But that was a misunderstanding.

Peretti shrugged and said, predictably: No one noticed. It’s not as though he was passing off work that wasn’t his. Don’t you want him to have this break?

Anna? her husband kept saying. He seemed dazed, but of course everyone understood.

After the last of the mourners had left and his mother had gone up for a lie-down he wanted to make love again and that, too, was predictable, life in the jaws of death, what have you.

Her father-in-law had been a salesman in sporting goods and had died at a bad time. Young men bought sporting goods, but most of the young men were at war. As commissions dropped he had suckled down his savings and his pension too. The upshot was that Buddy’s mother would be staying with them indefinitely while her husband and the lawyers decided whether to put the house on the market. It all came out in the reading of the will.

I will never leave you like that, he said that night, over and over in the dark.

Bernard Pass?

She and Buddy followed the secretary into an office.

Now, the agent said when they were comfortably seated, life insurance is always an excellent investment, but particularly for a young couple such as yourselves.

She had finished at the meat counter and was back in the aisles of canned goods when he caught up with her, in his butcher boy’s striped cap and apron, and said, I thought you’d started going someplace else.
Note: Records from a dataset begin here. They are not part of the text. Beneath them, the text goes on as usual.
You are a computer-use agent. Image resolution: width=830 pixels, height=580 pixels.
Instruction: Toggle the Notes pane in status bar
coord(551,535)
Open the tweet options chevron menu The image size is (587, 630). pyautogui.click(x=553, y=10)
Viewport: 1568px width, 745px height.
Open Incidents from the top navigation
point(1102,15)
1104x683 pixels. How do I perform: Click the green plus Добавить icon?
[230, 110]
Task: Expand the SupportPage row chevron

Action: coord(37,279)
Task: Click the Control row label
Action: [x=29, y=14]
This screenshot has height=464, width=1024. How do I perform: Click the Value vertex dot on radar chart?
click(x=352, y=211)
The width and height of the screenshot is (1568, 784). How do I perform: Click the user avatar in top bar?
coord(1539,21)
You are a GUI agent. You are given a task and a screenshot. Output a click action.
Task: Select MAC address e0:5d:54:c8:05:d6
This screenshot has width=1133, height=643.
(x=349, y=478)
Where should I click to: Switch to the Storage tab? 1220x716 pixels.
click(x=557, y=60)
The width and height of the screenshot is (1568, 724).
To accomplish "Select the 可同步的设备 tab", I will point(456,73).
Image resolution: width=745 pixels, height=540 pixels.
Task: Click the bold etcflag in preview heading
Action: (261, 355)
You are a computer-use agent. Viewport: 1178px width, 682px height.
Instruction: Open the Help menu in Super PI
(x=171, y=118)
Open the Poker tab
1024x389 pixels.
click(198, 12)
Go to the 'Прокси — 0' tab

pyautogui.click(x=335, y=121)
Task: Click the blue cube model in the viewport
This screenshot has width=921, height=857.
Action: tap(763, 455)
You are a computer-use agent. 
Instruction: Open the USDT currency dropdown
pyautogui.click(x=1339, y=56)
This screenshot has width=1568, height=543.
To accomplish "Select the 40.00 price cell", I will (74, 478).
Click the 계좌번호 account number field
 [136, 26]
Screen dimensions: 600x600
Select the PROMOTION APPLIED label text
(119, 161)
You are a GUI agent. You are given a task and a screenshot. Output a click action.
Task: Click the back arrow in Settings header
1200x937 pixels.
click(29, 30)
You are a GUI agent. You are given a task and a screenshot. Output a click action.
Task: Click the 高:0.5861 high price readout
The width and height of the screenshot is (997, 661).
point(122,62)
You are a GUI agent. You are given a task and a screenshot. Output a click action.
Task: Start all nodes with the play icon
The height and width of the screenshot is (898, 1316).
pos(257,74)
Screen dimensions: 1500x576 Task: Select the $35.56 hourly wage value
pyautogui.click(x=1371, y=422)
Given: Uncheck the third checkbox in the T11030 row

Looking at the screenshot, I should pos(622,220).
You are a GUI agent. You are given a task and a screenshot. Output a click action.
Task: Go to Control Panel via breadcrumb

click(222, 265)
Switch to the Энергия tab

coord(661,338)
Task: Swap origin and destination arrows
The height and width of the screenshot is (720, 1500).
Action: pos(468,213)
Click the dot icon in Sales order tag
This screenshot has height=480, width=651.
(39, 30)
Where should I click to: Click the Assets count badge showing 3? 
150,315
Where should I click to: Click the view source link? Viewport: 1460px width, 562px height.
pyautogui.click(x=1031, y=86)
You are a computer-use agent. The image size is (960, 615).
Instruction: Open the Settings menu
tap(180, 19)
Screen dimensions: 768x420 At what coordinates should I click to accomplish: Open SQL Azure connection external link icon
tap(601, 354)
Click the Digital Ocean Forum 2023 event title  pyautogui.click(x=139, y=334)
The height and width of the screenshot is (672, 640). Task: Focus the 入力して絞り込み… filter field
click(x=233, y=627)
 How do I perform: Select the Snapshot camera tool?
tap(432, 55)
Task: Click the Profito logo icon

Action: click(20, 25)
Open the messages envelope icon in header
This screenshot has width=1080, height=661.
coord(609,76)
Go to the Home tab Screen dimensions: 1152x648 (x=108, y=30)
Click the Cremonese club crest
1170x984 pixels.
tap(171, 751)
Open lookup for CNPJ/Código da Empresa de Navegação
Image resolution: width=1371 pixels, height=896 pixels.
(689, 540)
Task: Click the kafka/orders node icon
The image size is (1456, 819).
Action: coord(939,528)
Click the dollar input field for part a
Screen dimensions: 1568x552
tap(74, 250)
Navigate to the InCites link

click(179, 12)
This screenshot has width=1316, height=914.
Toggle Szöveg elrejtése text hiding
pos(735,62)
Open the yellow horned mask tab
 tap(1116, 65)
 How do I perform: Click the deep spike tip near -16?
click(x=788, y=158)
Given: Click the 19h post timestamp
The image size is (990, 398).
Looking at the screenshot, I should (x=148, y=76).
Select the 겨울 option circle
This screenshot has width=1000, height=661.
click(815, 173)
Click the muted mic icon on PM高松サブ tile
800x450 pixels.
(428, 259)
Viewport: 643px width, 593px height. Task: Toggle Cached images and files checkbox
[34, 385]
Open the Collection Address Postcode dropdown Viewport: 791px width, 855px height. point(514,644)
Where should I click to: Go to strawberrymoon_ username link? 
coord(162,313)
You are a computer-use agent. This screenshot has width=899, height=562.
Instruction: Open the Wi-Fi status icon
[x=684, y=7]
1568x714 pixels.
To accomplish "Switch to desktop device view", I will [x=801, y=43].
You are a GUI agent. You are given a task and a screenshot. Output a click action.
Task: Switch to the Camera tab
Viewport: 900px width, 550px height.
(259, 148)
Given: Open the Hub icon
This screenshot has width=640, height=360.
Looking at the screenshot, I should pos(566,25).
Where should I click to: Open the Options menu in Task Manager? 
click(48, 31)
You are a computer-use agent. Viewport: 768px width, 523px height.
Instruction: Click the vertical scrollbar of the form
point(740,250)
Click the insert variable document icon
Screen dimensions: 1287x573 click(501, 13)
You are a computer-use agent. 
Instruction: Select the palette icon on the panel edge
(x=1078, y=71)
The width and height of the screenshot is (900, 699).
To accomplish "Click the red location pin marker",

She told him about the funeral. We had all this food left over, she explained. Little pastries. It lasted days.

Meet me.

Don’t be silly.

Meet me.

I can’t.

He began to speak in a low, fast voice, trailing her down the aisle. An old woman turned to look.

When she got home, her mother-in-law was sitting at the kitchen table reading
Candide.
She had not realized her mother-in-law read French.

Oh, yes, dear, she said, watching purchases emerge from the string bag. My parents had a
bonne
before the crash. I adored her. You’ve spent a lot today.

There are three of us now.

Oh, I eat like a bird. What’s that?

Cake.

In a tin, her mother-in-law said. Is it English? My goodness. Imported cake in a tin.

It was a moist chocolate cake in a tin the size of a soup tin with so few nuts inside they were like mistakes. It had been her treat when she was a child.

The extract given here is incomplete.